A voz da consciência
Horácio levantou-se pela manhã mirou na sua imagem refletida no espelho, franziu a testa e mandou um soco no espelho ferindo a mão. Com uma calma enervante enrolou uma gaze no machucado, mas sua mente estava trabalhando a todo vapor. Não era a primeira vez que a sua consciência revoltava contra sua estupidez.
Tudo começou num baile de carnaval...
Horácio brincava ao som da marchinha “Pierrô Apaixonado”, quando avistou aquela garota linda e sorridente, toda enfeitada de confete e serpentina. Seus olhares se cruzaram em entendimento mútuo. Ele aproximou-se da garota para dançar uma marchinha de carnaval, acabando por brincarem juntos no salão do clube carnavalesco até terminar o baile.
Na última noite de carnaval, voltaram a se encontrar e dançaram até o baile terminar. Na despedida ela lhe disse: “Se quiser me ver novamente vá até minha casa, aqui está o endereço”.
Sua imagem não saia do seu pensamento, nunca havia sentido nada igual por outra mulher, será que ele estava apaixonado?
Deixou passar três dias e foi procurá-la. A partir daí iniciou-se um romance entre os dois, que aos poucos fora se transformando em paixão. Não havia dúvida, ela era a mulher de seus sonhos.
Depois de vários encontros, e sentados num banco de uma praça ela lhe falou: “Amor, creio que a nossa situação não pode continuar assim, eu gostaria que você conversasse com minha família a respeito de nós dois”. O rapaz levou um susto, e respondeu: “O quê?” Sem titubear foi logo dizendo que isso estava fora de cogitação, pois não pensava em se casar tão cedo. Ela abaixou a cabeça sem responder nada, mas lágrimas rolaram de seus olhos lavando suas faces, denunciando sua grande frustração, pois não esperava uma reação tão bizarra como essa.
No caminho de volta pra casa, Horácio não conseguia esquecer a proposta da sua namorada. “Então o que ela quer é fisgar alguém pra casar, hein? E eu, pensando que ela me amava... Suas intenções eram outras, queria laçar o primeiro que aparecesse”...
Revoltado, Horácio decidiu não mais voltar a vê-la. Para preencher o vazio no seu coração, passou a namorar outras moças, mas não ficava com nenhuma delas por mais de dois ou três dias. No fundo, ele sentia-se um covarde não só por abandoná-la, mas também por ocultar todo o seu sentimento e o amor que sentia por ela. Sua vida transformou-se num verdadeiro inferno, não conseguia mais dormir e nem se alimentar, punido pela sua consciência.

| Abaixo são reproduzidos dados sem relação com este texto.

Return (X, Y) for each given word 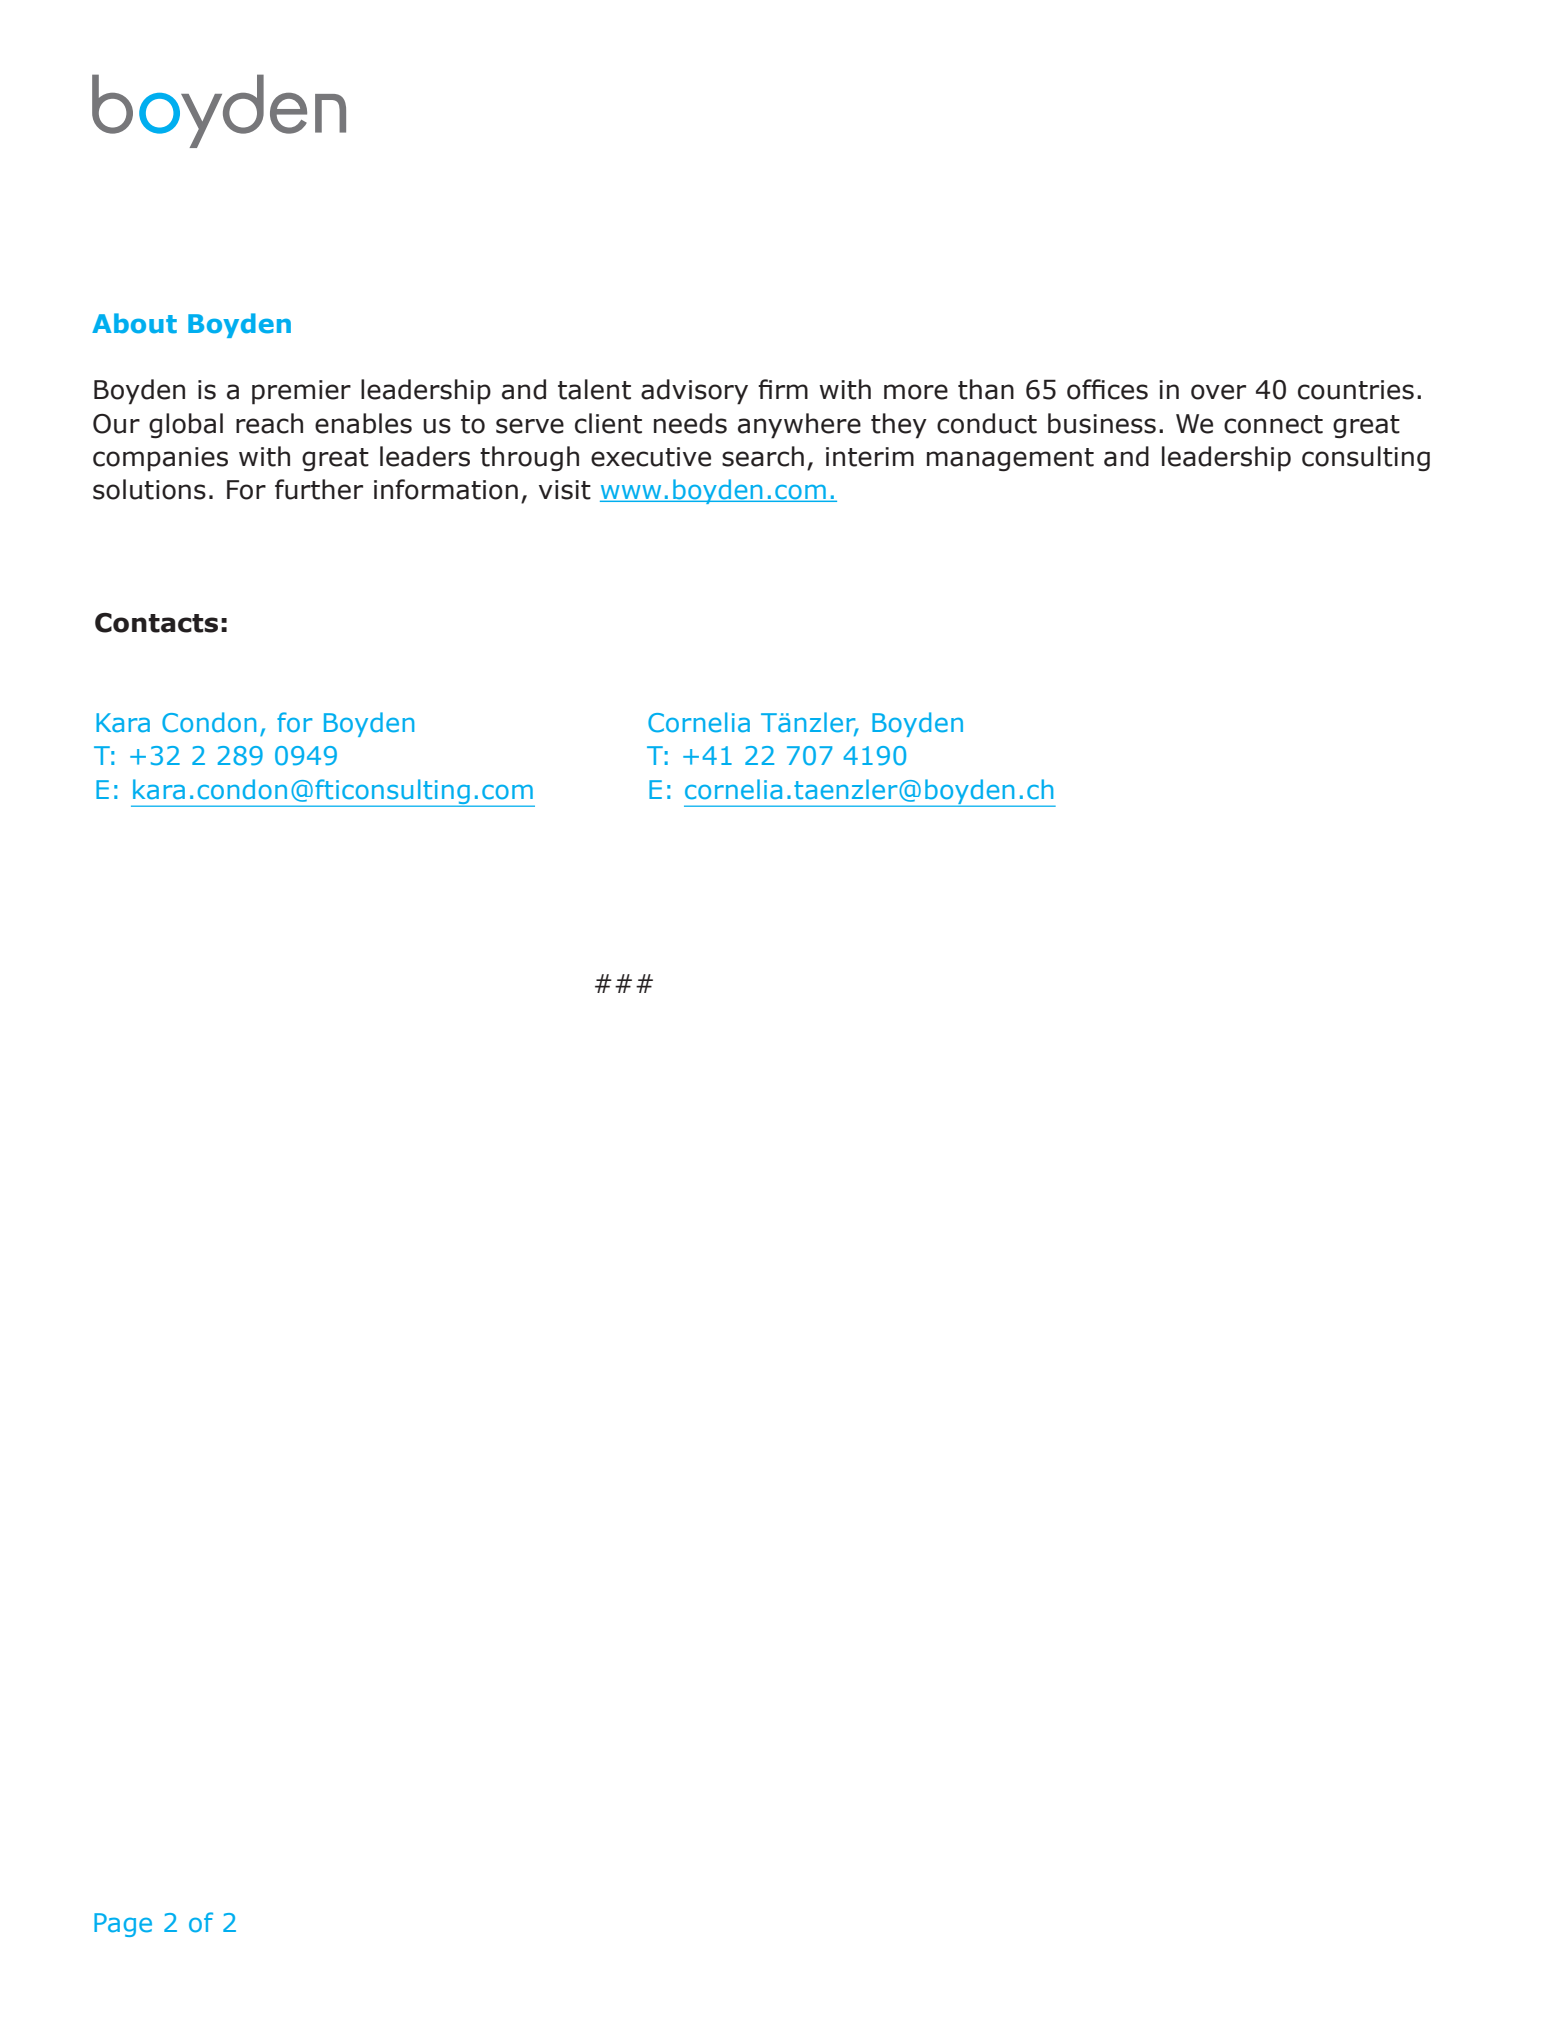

Certa noite rolando na cama sem conseguir conciliar o sono, ele decidiu procurá-la, mas com a dúvida ainda pairando em sua cabeça, sem parar de pensar: “será que ela ainda me aceitaria”? Não tinha mais nenhuma dúvida do seu amor, pediria perdão e proporia a ela o seu tão sonhado casamento porque já não suportava mais o ritmo das marteladas em sua cabeça, mas preocupava-se com a forma com que ela podia recebê-lo. Será que ela ainda não tinha outro no seu lugar? Pois já havia decorrido nada menos de três meses que não se encontravam. Sua mente remoia-se de um lado para outro.
Horácio bateu na porta da casa, e uma senhora de cabelos grisalhos o atendeu. Perguntou pela namorada, enquanto notava nas faces da anciã uma espécie de tristeza e espanto.
“Meu filho, hoje faz quarenta e dois dias que ela faleceu, vítima de um parto prematuro”. Tenho aqui uma carta que ela ia lhe enviar pelo correio, antes de falecer. Ele viu correr no rosto da senhora lágrimas abundantes enquanto miravam-se um ao outro.
Olhou o subscrito do envelope e leu: “Ao meu inesquecível amor”.
Suas pernas bambearam e quase foi ao chão. Faltava-lhe coragem para abrir o envelope. Um pensamento invadiu sua mente: “Era isso! Ela estava grávida de um filho meu! Era uma inocente envolta em um sério problema! Sou um covarde miserável e desprezível, a vida para mim perdeu o sentido. Viverei eternamente com seu vulto em minha consciência, envergonhado pelo ato covarde que levianamente, cometi. Sou um cruel assassino.”
A minha vida também não tem mais sentido, termina aqui.